As to turkey expanding into central Asia can easily be countered by sturring up the Kurda whose numbers uin turkey and bordering states is the Same as Turkey.Kurds speak a different language

want to be independent of Turkey. Thrkry forget the Ottoman empirs, it no longer exists.

jtyjt's avatar

coming from a country which can easily beat turkey in direct confrontation, their attitude seems a bit like, and i say it with all due respect, that of france - a great country with horse glasses on their face, made to believe it's a minor player which needs to "work" for their recognition, intimidated and made to panic even when it does well to keep her conditioned and "punished" with tiny insignificant consequences she shouldn't care about when it doesn't execute. pakistan, like france, are great only for existing, so diminishing themselves will hurt them before anyone else - imagine you do with a huge hauling truck the maneuvers intended for a middle class car - big mistake. and while they do this, the real opportunities are pouring among their fingers, and the effort and time necessary to come back become bigger and more difficult. they aren't evil or hostile, they are both misguided and dearly needed somewhere else than in this ridiculous posture. i don't want to upset anyone, so i will erase this comment if i receive hostile reactions (only on internet, not on my water or electricity). when fully explained, all these things will make sense.

LudwigF's avatar

Thank you for this insightful analysis.

May I ask if you think that Türkiye’s present foreign policy is largely Erdogan’s personal agenda, or whether it’s a considered long-term national policy with wide support within the military and state bureaucracies, and therefore likely to survive his departure from the scene.

It appears to me that Türkiye has enough problems at home to deal with and that a successor to Erdogan might be inclined to prioritise those instead of devoting the country’s limited resources to this Ottoman 2.0 grandiosity.

IronK's avatar

I don't think it's Erdogan's agenda, it's probably more central and ingrained in its foundations since the end of World War I.

They're not after Ottoman 2.0, Israel or the US would never allow it. But they let Turkey manipulate Eurasian with Ottoman 2.0 bullshit to bring these countries down to ruin.

"Kemalist" Turkey is the only border country in the Middle East with a military alliance with Israel.

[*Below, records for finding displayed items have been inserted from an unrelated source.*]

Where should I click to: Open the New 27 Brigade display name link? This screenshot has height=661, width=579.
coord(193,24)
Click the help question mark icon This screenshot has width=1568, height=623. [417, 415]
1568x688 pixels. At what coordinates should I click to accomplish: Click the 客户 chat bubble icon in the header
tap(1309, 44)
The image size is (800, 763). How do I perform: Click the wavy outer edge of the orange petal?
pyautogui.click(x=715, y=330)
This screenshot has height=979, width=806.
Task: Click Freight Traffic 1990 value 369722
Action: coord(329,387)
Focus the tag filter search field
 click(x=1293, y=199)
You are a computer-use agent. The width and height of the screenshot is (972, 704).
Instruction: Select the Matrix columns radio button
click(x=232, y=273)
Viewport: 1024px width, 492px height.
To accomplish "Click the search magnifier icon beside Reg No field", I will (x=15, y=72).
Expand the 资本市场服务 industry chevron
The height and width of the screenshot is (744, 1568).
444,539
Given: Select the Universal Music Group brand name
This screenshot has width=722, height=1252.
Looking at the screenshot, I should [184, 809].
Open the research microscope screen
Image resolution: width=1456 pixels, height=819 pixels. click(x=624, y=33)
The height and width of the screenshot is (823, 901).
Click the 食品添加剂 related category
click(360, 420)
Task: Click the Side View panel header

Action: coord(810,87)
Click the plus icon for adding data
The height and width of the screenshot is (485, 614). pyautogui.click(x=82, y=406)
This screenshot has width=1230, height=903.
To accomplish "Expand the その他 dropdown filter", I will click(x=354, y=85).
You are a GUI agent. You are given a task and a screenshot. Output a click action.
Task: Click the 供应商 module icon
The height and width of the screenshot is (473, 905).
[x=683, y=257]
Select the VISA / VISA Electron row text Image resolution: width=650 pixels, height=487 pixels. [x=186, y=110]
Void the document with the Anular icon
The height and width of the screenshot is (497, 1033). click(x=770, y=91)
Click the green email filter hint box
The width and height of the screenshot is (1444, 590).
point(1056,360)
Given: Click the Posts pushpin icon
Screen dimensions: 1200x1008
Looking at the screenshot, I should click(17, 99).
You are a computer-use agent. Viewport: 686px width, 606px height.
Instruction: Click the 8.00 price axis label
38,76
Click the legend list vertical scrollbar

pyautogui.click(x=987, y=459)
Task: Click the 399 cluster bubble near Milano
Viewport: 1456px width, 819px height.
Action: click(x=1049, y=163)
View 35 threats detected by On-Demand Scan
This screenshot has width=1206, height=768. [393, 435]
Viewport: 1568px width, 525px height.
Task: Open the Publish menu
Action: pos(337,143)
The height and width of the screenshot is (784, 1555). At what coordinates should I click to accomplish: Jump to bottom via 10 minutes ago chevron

They pose a threat to Syria and Iraq in the long-standing border disputes. Mustafa Kemal Atatürk was a secret Jewish infiltrator! This explains the alliance between the Atatürk-influenced military regime in Turkey and the fraudulent and criminal state of Israel! This also explains the "Kemalist" junta's resistance to the revival of Islam among the Muslim people in Turkey!

jtyjt's avatar

knowing the type of circles that would give the next president, i dare to say it's exactly this one that will start the turanist roller, even worse if at the cover of false, specific and undeserved credibility.